In the first cross-examination of a senior member of the Saudi royal family before the High Court, the prince confirmed that he had used a Jordanian consultant, Daad Sharab, who had close links to Colonel Gaddafi, to help strike the $120 million (£79 million) deal in 2003 to sell him his Airbus A340, complete with silver leather sofas and a whirlpool bath.

But the 58-year-old businessman, who is the nephew of King Abdullah of Saudi Arabia, denied he had agreed to pay Mrs Sharab a commission of £6.5 million once the transaction had been completed - and indeed a “wholly untrue” claim from the Jordanian that the prince had been so impressed with her work that he asked her to marry him.

The prince said that as sale of the aircraft - eventually used to transport Lockerbie bomber Abdelbaset Al Megrahi back home - became entrenched in a row over its final price, he was increasingly convinced Mrs Sharab was acting primarily for the Libyans and not “entitled to one cent”.

He said: “She was, in my eyes, becoming overwhelmingly concerned with her own position and relationship with the Libyans.

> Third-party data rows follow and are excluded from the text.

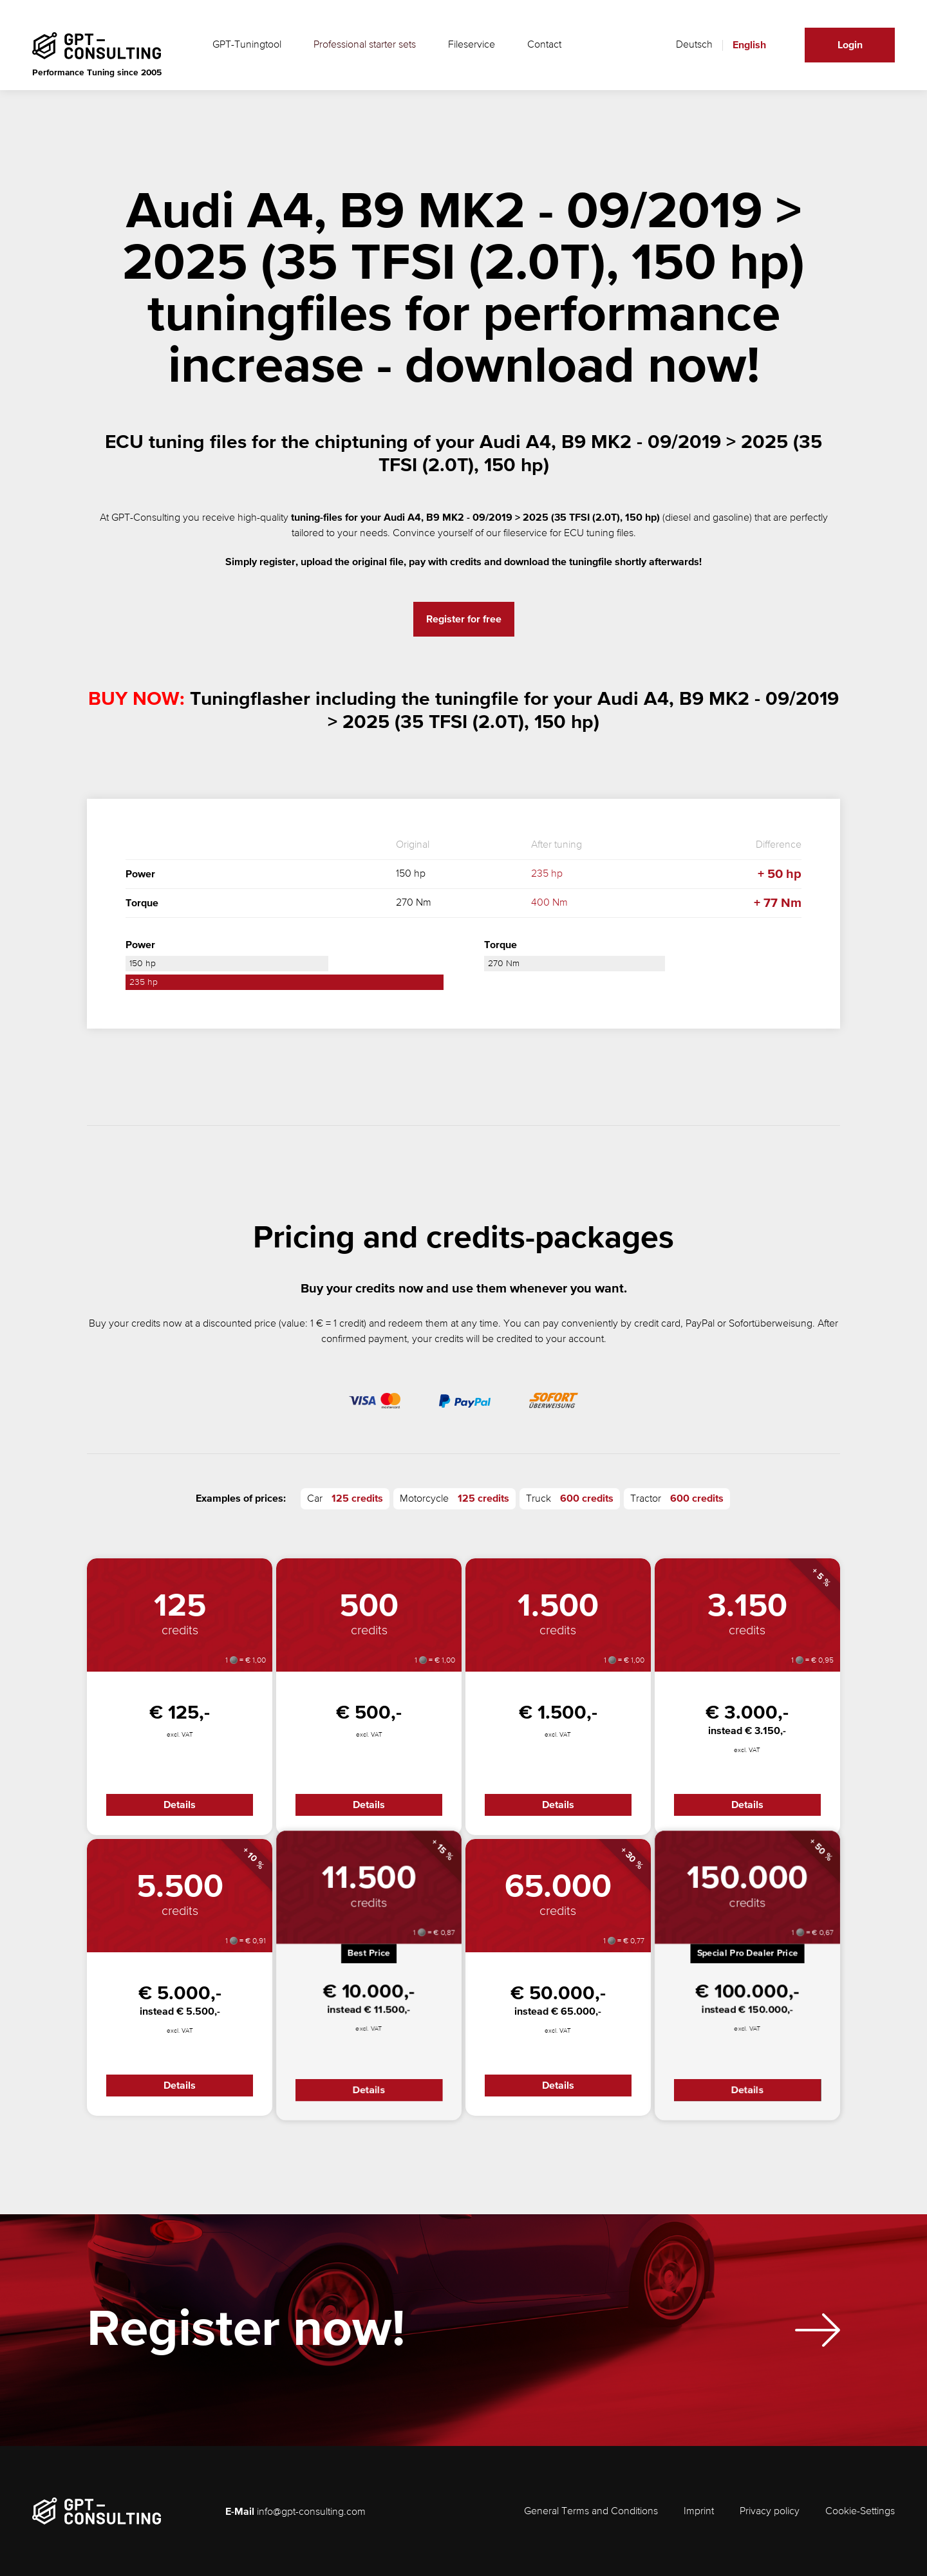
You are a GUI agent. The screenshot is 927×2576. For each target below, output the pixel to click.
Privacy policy (770, 2511)
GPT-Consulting (145, 518)
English (749, 45)
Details (180, 1805)
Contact (544, 45)
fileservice (525, 533)
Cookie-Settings (860, 2511)
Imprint (699, 2511)
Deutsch (694, 45)
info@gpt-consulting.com (311, 2512)
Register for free (463, 619)
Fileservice (471, 45)
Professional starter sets (365, 45)
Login (850, 45)
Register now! (246, 2339)
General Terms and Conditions (591, 2511)
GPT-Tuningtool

I was irritated by her attitude and her apparent attempt to play both sides against each other.”

In a rare insight into the business dealings and philosophy of the prince, who owns substantial stakes in Citigroup and News Corp, he told the court that he met Mrs Sharab on his yacht in Cannes and told her she would only be paid for her services once the Airbus was sold and the sum would be at his “discretion”.

In a reference to a previous deal in Libya, which resulted in Mrs Sharab being paid $500,000 by the prince, Mr Justice Peter Smith suggested to the billionaire royal: “In the context of your finances half a million dollars is not a lot.”

The prince, dressed in a dark suit and clutching a string of prayer beads, replied: “Your lordship, each dollar is important for me.”

Emphasising his response, the Saudi royal, who is currently suing Forbes magazine over an article which he claims under-estimated his fortune and insulted the Saudi business community, added: “Every dollar counts.”

The court was told that “selling a plane to Gaddafi” was “just one item” in a wide-ranging business agenda which took the prince around the globe in some considerable style.

In a witness statement, he said: “In or around summer 2001, I decided that I would sell one of my large aircraft (either the Airbus A340 or the Boeing 767) as I had recently entered into an agreement to acquire a new large aircraft and did not need three large aircraft. I identified Colonel Gaddafi as a potential buyer.”

The court heard that a complex deal brokered by Mrs Sharab and another consultant, Fouad Alaeddin, was eventually reached with Gaddafi, who was anxious to use Prince Al-Waleed to bridge the “gap” with the west following the lifting of sanctions on Libya in 1999 and set up joint ventures including a possible media company. The prince said: “He wanted to buy the plane to show he is close to me.”

The deal began to sour after a payment failed to materialise in July 2003.

The prince, who contrasted his tight business schedule with the “disorganised” Gaddafi, told the court that the wrangle was only finalised after he used his own personal relationship with the dictator and flew to Tripoli with Mrs Sharab to strike a revised deal in 2005.

Under cross-examination, the prince denied deliberately down-playing the importance of the role played by Mrs Sharab, who ferried letters by private plane between the two men and was later placed under house arrest by the Gaddafi regime.

When challenged by Clive Freedman QC, for Mrs Sharab, about his recollection of the Airbus sale, the prince said: “This plane was a drop in the sea of what I do every day.”